Jake Johnson has been hired as the next head football coach at Macon County Junior High School.

The 28-year-old succeeds Nathan Wilson, who resigned as the head football coach at Macon County High School and Macon County Junior High in mid-May to accept a position as an assistant football coach at Gallatin High School.

"I'm definitely excited about it," Johnson said. "It's a big opportunity, at my age for sure, to be able to take over a program that has had so much success. At the same time, it's some pretty big shoes to fill. That's a responsibility.

"I'm going to come in and roll my sleeves up. We're going to be about work. It's going to be blue collar."

Johnson has spent the previous three years as the offensive and defensive line coach and running-game coordinator at Jackson County High, after a one-year stint at York Institute.

"Truthfully, Coach (Kyle) Shoulders (the recently-named Macon County High head football coach) and I kind of knew each other through a mutual friend," Johnson said. "They were looking for some people around here.
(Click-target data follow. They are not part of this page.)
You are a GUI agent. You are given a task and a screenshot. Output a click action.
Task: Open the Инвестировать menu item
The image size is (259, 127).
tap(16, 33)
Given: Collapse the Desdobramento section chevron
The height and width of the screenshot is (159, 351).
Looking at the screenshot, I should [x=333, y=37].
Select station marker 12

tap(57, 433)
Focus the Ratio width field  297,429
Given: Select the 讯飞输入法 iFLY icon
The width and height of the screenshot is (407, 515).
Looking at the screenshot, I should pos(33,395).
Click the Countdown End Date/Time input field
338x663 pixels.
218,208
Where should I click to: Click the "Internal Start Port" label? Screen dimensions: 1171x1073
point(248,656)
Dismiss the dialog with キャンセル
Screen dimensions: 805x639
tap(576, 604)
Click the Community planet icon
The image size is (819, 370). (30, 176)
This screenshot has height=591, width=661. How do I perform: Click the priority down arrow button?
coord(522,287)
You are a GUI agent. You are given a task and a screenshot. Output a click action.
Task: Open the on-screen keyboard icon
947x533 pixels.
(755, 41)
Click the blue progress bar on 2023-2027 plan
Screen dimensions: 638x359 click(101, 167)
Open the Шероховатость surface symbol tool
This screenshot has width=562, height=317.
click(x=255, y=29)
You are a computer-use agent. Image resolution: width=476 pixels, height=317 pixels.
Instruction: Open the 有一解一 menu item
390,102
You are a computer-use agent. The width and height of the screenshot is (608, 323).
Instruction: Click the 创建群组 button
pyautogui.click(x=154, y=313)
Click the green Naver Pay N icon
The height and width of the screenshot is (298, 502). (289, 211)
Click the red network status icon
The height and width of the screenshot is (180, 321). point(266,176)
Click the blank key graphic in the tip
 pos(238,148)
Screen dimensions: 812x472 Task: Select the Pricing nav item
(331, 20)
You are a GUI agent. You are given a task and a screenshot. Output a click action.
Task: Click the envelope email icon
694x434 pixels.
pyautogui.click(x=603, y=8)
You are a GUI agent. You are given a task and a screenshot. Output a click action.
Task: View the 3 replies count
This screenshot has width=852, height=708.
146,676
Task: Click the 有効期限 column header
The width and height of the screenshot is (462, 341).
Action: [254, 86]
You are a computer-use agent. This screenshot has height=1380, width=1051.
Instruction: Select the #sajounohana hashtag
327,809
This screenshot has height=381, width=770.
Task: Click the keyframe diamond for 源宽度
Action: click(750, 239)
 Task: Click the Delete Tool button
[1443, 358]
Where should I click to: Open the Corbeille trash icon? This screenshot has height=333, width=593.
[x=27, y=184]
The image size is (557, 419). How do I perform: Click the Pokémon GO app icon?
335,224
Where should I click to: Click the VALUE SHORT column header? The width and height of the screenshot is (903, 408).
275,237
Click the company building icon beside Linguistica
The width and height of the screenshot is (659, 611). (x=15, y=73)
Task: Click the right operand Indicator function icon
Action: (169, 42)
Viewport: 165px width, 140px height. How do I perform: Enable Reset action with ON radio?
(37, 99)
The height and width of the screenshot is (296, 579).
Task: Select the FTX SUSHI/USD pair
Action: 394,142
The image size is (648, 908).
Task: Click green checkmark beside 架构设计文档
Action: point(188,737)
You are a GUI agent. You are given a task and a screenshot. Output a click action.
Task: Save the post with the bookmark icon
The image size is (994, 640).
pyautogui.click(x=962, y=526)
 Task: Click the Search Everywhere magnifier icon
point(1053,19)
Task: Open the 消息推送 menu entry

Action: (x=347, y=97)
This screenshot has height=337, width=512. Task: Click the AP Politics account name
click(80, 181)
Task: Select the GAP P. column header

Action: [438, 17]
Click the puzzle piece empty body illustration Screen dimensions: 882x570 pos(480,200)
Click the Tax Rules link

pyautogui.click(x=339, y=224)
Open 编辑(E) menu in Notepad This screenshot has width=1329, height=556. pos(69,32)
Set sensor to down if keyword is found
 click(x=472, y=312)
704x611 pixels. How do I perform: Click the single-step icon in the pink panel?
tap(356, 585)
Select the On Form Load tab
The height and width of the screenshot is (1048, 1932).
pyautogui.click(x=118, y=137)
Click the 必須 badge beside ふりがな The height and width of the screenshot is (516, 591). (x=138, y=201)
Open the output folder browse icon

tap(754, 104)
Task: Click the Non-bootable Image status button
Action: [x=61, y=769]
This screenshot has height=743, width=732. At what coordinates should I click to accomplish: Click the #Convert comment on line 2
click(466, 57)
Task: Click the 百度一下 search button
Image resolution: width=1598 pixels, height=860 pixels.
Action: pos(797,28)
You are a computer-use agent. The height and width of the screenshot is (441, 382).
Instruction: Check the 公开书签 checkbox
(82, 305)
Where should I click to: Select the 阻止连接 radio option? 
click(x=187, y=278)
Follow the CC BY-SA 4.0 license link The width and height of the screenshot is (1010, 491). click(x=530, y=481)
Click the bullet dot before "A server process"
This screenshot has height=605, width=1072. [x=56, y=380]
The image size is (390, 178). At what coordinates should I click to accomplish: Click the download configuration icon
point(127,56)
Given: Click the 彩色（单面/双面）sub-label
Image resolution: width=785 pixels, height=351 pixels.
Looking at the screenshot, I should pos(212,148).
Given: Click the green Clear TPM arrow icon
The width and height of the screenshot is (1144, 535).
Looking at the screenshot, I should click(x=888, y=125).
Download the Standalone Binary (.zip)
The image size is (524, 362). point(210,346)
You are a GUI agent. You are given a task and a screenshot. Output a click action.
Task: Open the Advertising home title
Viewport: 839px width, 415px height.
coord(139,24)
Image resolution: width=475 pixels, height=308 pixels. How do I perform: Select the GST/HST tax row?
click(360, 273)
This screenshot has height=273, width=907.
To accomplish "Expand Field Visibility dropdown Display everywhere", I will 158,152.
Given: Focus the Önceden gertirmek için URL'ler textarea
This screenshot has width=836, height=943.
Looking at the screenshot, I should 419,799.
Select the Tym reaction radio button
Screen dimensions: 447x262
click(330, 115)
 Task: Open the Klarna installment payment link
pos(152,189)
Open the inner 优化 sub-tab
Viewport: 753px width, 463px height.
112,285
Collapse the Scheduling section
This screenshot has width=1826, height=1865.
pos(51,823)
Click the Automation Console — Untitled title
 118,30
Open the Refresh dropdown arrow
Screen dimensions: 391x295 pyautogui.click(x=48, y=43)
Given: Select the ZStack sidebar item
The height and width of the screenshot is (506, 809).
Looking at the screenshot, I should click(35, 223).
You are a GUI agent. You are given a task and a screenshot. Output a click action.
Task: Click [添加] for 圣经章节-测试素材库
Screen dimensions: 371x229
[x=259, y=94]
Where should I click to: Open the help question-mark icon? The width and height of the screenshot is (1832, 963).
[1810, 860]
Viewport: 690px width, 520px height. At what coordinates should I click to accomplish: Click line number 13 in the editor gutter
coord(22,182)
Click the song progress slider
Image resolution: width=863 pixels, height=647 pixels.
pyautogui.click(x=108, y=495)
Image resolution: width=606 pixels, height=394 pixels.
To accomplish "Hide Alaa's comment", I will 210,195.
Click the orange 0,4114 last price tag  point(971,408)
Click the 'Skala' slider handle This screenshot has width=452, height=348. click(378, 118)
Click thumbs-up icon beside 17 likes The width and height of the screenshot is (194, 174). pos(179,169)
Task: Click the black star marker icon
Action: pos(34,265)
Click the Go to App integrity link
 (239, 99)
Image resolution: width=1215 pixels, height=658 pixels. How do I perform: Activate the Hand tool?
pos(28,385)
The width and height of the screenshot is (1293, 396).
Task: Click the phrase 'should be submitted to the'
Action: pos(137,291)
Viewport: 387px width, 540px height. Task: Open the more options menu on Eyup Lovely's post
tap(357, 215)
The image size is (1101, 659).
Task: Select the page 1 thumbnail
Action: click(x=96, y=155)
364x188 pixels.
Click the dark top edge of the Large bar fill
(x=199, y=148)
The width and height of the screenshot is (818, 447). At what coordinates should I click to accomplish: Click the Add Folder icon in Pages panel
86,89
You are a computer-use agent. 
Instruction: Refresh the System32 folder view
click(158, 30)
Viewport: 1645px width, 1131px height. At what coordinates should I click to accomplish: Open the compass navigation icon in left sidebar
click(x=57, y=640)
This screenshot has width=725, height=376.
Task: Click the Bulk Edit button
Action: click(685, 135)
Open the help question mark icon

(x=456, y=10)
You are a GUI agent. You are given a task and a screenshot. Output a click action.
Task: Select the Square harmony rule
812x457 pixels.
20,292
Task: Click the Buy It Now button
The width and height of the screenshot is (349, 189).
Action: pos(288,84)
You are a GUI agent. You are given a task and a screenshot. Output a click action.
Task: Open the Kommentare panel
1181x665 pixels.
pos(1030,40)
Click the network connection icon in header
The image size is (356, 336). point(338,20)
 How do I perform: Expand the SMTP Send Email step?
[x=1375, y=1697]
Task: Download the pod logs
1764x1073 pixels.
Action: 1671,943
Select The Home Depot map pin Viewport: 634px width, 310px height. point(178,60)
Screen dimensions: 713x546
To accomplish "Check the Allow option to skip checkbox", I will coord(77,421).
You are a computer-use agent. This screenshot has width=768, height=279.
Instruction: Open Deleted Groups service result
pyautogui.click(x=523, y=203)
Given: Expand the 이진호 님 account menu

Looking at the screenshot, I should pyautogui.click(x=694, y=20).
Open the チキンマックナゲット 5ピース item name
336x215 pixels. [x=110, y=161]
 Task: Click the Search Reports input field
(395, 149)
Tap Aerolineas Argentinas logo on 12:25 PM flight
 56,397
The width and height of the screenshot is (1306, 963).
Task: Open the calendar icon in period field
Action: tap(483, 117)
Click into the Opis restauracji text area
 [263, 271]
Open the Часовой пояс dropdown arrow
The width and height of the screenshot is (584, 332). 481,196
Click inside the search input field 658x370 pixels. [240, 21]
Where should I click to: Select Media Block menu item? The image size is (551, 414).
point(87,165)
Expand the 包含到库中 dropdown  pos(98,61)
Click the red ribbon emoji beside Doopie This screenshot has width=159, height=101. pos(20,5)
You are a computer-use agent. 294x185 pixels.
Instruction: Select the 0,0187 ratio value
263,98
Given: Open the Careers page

It piqued my interest.

"When I went and talked to the administration, they were very supportive. You don't get that everywhere. Year in and year out, the middle school (football program at MCJHS) is successful. To be a part of the Tiger program and to be a part of the cornerstone of what Coach Shoulders is trying to build here is important. Things will be on a reduced scale (with the junior high program), but we definitely want to become that feeder program."

While Johnson's primary responsibilities will involve Macon County Junior High, he will also serve in a limited capacity with the Macon County High program.

"I played Macon County three times in high school," Johnson -- who played linebacker, offensive guard, fullback and tight end at varying points during his career at Monterey High School -- said. "I've been down here twice (as a player). It's always packed. Good, bad, 10-0 or 0-10, people are going to pack the stands. That kind of support isn't what you get in a lot of places."

Johnson will teach physical education at Macon County High.

"Mr. (B.J.) West (the Macon County High principal) said, 'hey, we're all Tigers,' " Johnson said. "That does help with the overall continuity. My emphasis will be on the junior high, but I will have a part in the high school. Like he said, we're all Tigers here."

This will be Johnson's first experience of coaching at the junior-high level.

"I think it will be (an easy transition)," Johnson said. "At the end of the day, football is football. You're going to be doing the same drills, (teaching) the same techniques. The playbook is going to be the only differentiation."

The Macon County Junior High program -- which Wilson led for 11 seasons -- finished 6-3 and won the Middle Tennessee Football Conference (MTFC) West Region title last fall.

"It's definitely appealing on the outside," Johnson said. "I've thought about it. I've not had a whole lot of experience on the middle-school level, but I'm big on fundamentals and technique stuff. That's the No. 1 concern with those kids.

"The role of a middle school coach is to teach you how to play the game and to love the game. These guys over here (at the high school) are going to give you the plays. That's kind of the situation I'm in right now."

The MTFC consists of Jim B. Satterfield Middle School, Smith County Middle, DeKalb Middle, Upperman Middle, the Fentress County Crush, Livingston Middle School, Stone Elementary, Cumberland County, Avery Trace Middle and Prescott South Middle.

The other four schools in the MTFC West Division are DeKalb, Smith County, Trousdale County and Upperman.

Johnson -- who will be assisted by Jacob Coffee and Brandon Robertson -- met with his players on Thursday evening.

"I really am (anxious) to see what I have," Johnson said. "Coach Robertson, I've been blowing his phone up. He'll definitely help. He's been around these guys. That will definitely help me, somebody that has been so in tune with football at all levels here."

The timing of the Johnson's hiring will prompt the program to get to work as soon as possible.

"I knew that coming into it," Johnson said of the late hire. "I feel pretty confident in the way we're going to approach things and be about our business. An ideal thing would have been for it to have been earlier, but hey, we're going to make the best of it and not use that as an excuse."

The team will begin daily practices as soon as the Tennessee Secondary Schools Athletic Association (TSSAA) two-week dead period is completed on July 7.

"It's full force from that point on," Johnson said. "With me being new, they lost some good reps that could have been done in June. We need to get in, pedal to the metal, and go. I think people will be receptive to that here."